9 Comments, Add Your Own
1Johan Schmidt says
Agree 100% about the sensor gel stick Neil – easy to use and does an excellent job. Like you say a clean sensor can save so much post production work, especially when shooting at small apertures like f8 / f11 in studios.
Doesn’t affect sport that much though at f2.8, but like getting the exposure right in camera, saves so much editing time and hassle.
2Roy Barnes says
Yes, I used the fluid and swab method, accompanied by the Rocket Air Blaster, and will now give that gel stick a go that you recommend Neil. I have the Arctic Butterfly – an AUD$199 waste money. After a couple of spins the brush part flew off and then the shaft cracked when I was refitting it. It sits in my camera bag, a salutary reminder that not every bit of gear is a worthwhile investment. Maybe I just got a dud! :(
2.1Neil vN says
That’s a scary experience!
3Greg King says
How safe is it for amateurs to clean their sensors? I admit to being a bit paranoid and recognize that I would be very careful but is this something I should take to my favorite camera store and pay to have it done? Do others clean sensors on dead cameras for practice before taking on high-end gear? If so, is there a ready source of cameras I could practice on first?
4Frank Nazario says
this is what i have discovered so far… if you have any of the new cameras that are AAF removed you are ok to do the following if your camera has AA then you are very ok to do the following.
Fact with or without AA all sensor have a layer of very thin “glass” at least in Nikons that is made of a material that is practically scratch proof.
Grab a Qtip…dip it in 91% alcohol smother the sensor with it, making sure you “mop every single corner or border… now using a can of compressed air put the can vertically put the camera body vertically and blow air into the sensor until you see that the alcohol has completely dried check your sensor and voila it will be as clean as the day it was purchased… no drama no surgery tension and your sensor will be as clean. Nikon and Canon had made sure we believe we are doing open heart surgery when we talk about our camera sensor … believe me we are not.

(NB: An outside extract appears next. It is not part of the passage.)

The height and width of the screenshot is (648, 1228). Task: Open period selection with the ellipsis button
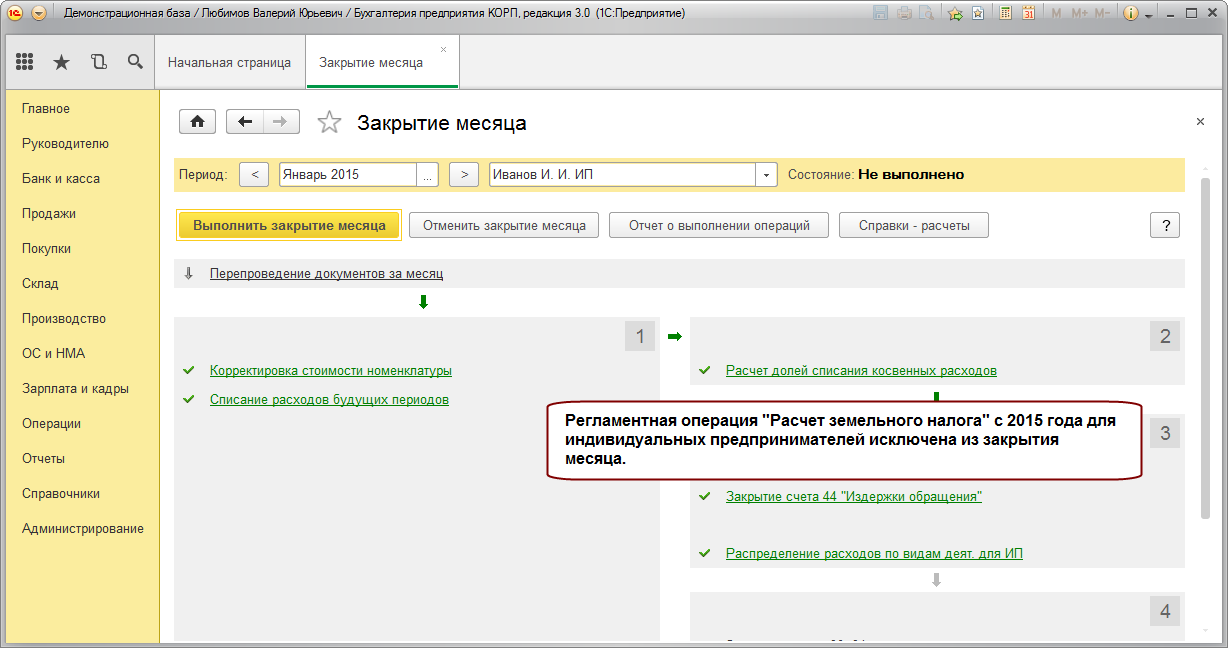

I have 2 bodies wich i clean as suggested above before every single shoot and this method has not only proven 100% safe, but also fast and very very reliable (i had a D600 with the “oil issue” on a long term loan… so believe me when i say it removes everything) safe fast and very economical.
1) Just to nit pick, when one cleans their camera sensor, they are NOT actually touching the sensor; contact is made with the rather durable IR blocking filter.
2) Air blowers? No thank you. This has been proven time and again to be a poor idea as it often dislodges particles that were best left undisturbed.
Sensor swabs are still the best way to get rid of “welded” spots.
3) Minor spots can be mapped out with software.
6Neil vN says
1.) “Oh, for the pedantic photographers – I know we aren’t cleaning the sensor, but rather, the protective filter over it.”
3.) Mapping out dust spots doesn’t work so well for time-lapse or video. Then a pristine sensor is the best option.
Thanks Neil another great piece of information. I would like to gently nit pick the ‘nit pickers’ too. Read carefully before posting comments as it can save you some embarrassment.
Air Blowers leave me sitting on the fence a bit. Some people recommend them and some don’t and forced air from cans (despite being clean air) still leave me undecided as it forces air (and dust?) into places that might not have been accessible under normal air pressure. I suppose the swab should be the answer if in doubt but nothing much is said about the mirror itself and what to do with it if it is dirty?
I recently cleaned my 5D MkIII sensor with a swab (wrong size for the full frame sensor) and it worked thankfully. The black blob looked like a large drop of black road tar in the viewfinder – have no idea where it came from but it is no more.
Any comments on mirrors?
8Neil vN says
Oh maaaan, I have no answers about mirrors. I’m a little scared of touching them other than a short whiff of air. Maybe use a dry swab to dislodge any tough particles? I wouldn’t use cleaning fluid on the mirror – I’m too wary of what disaster might happen.